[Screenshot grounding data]
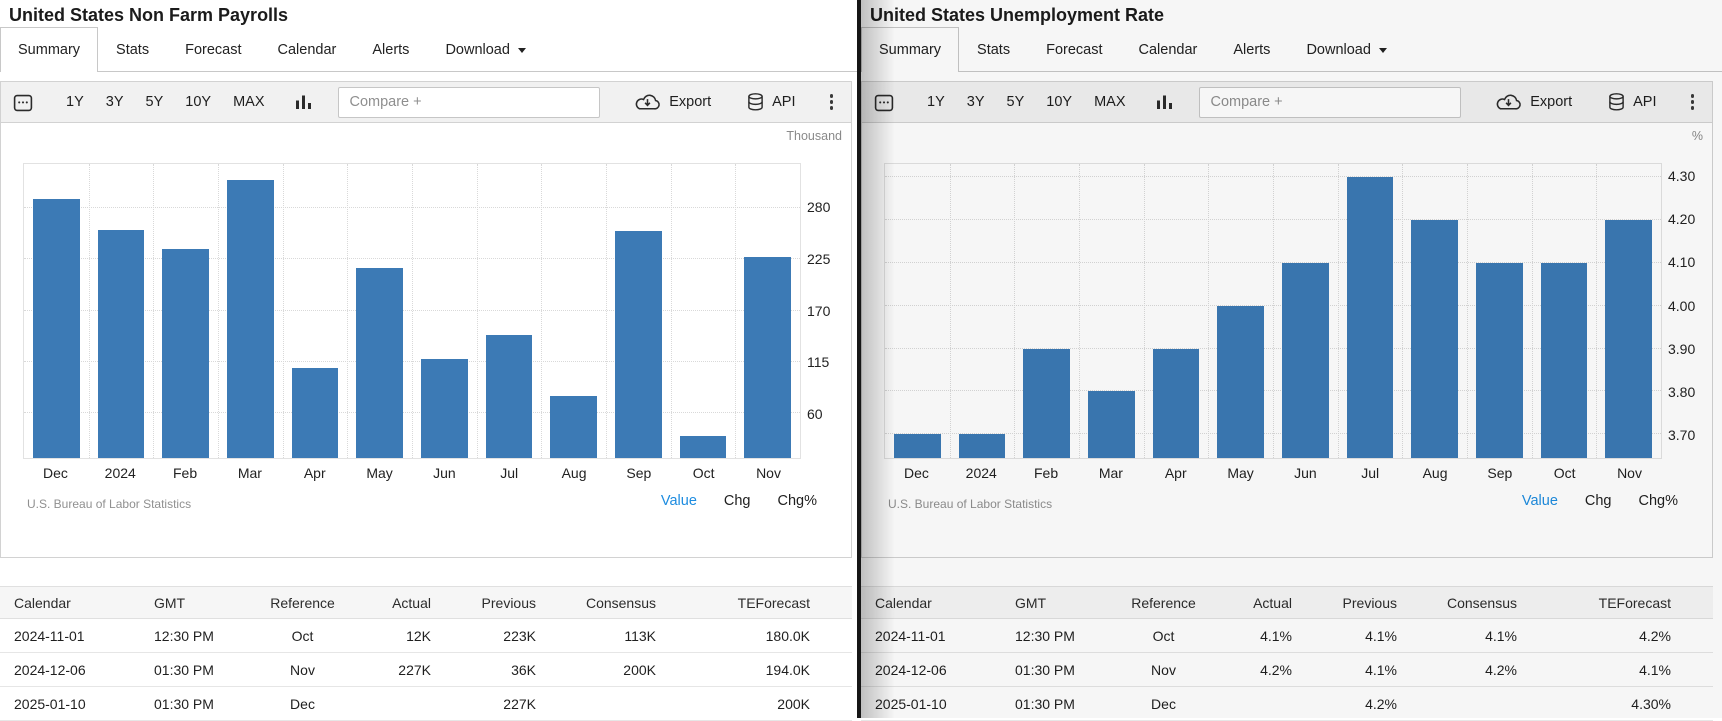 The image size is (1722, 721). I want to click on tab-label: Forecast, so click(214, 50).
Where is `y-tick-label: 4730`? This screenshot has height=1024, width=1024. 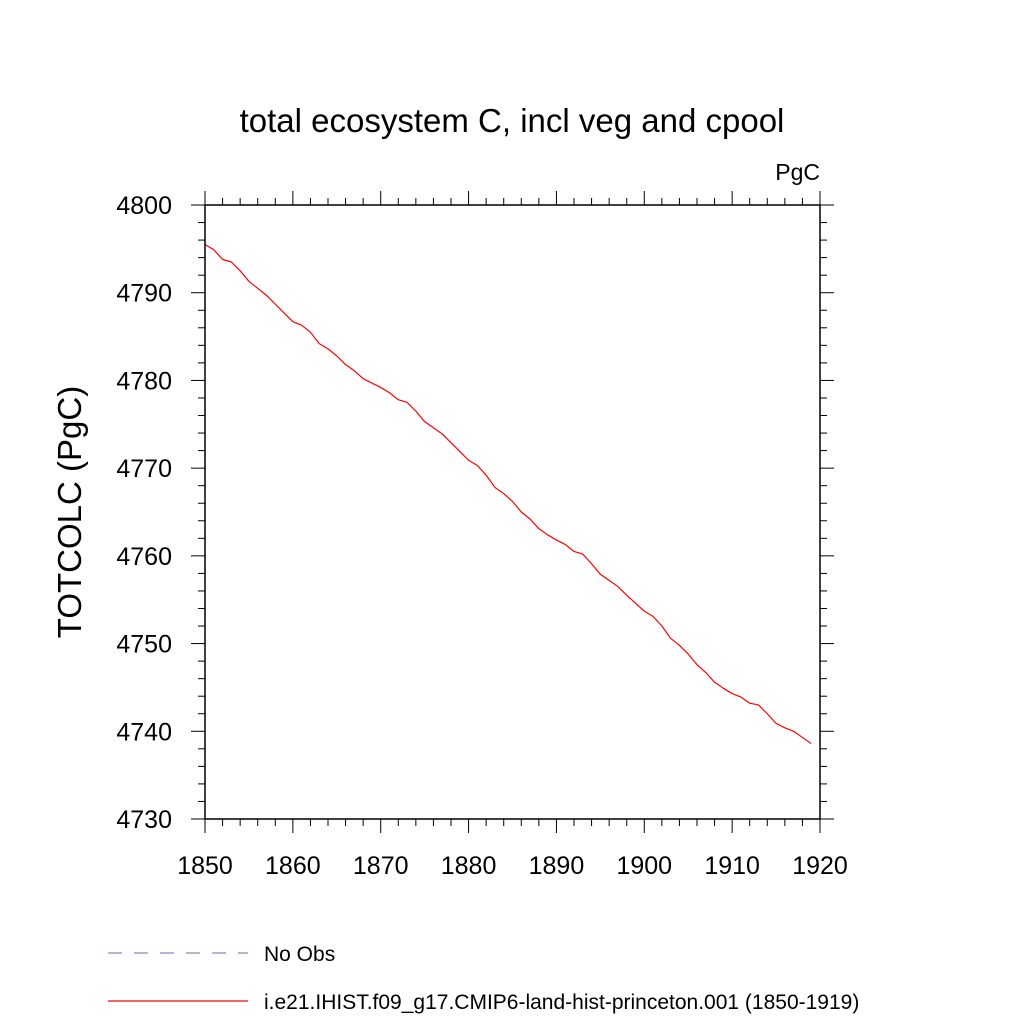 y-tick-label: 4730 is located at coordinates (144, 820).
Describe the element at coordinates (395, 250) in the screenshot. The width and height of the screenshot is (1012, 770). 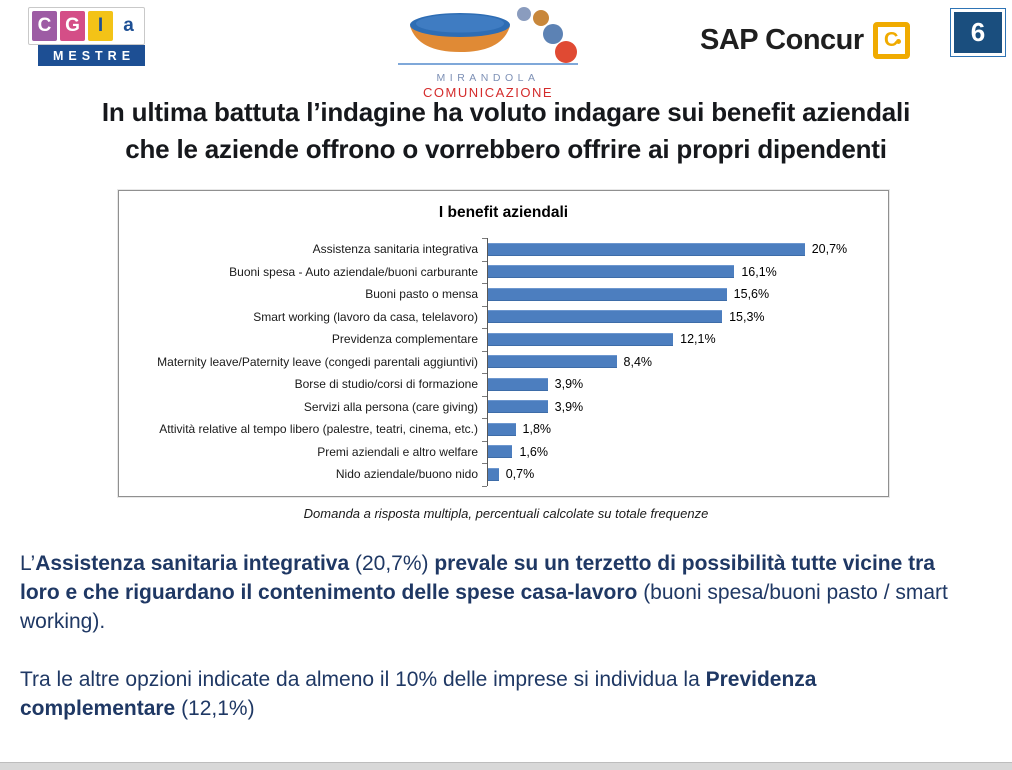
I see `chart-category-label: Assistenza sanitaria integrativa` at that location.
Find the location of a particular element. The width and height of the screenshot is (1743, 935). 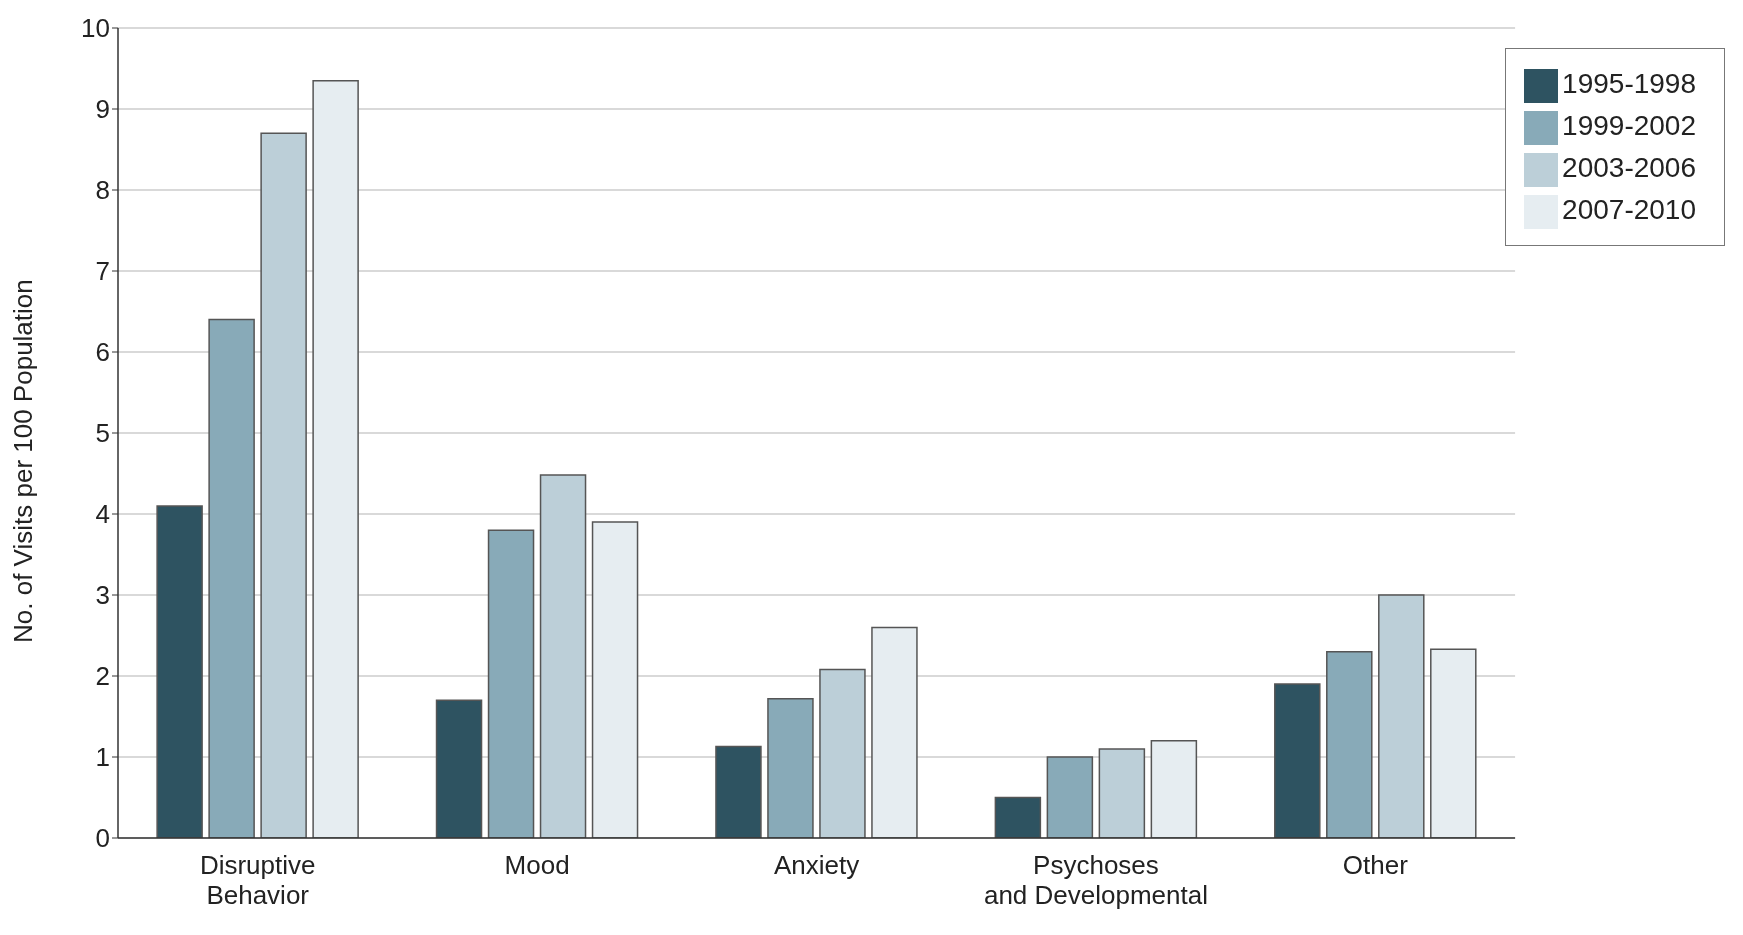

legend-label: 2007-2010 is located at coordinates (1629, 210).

= TASK OBJECTIVE =
Format everything from the row containing "Describe the element" down to the last row as a two-column CSV with the headers request and answer. Give one line per row, put each field in quotes, replace line breaks with spaces, and leave out the pictures.

= REPLY =
request,answer
"Describe the element at coordinates (395, 250) in the screenshot. The width and height of the screenshot is (1012, 770).","I see `chart-category-label: Assistenza sanitaria integrativa` at that location."
"Find the location of a particular element. The width and height of the screenshot is (1743, 935).","legend-label: 2007-2010 is located at coordinates (1629, 210)."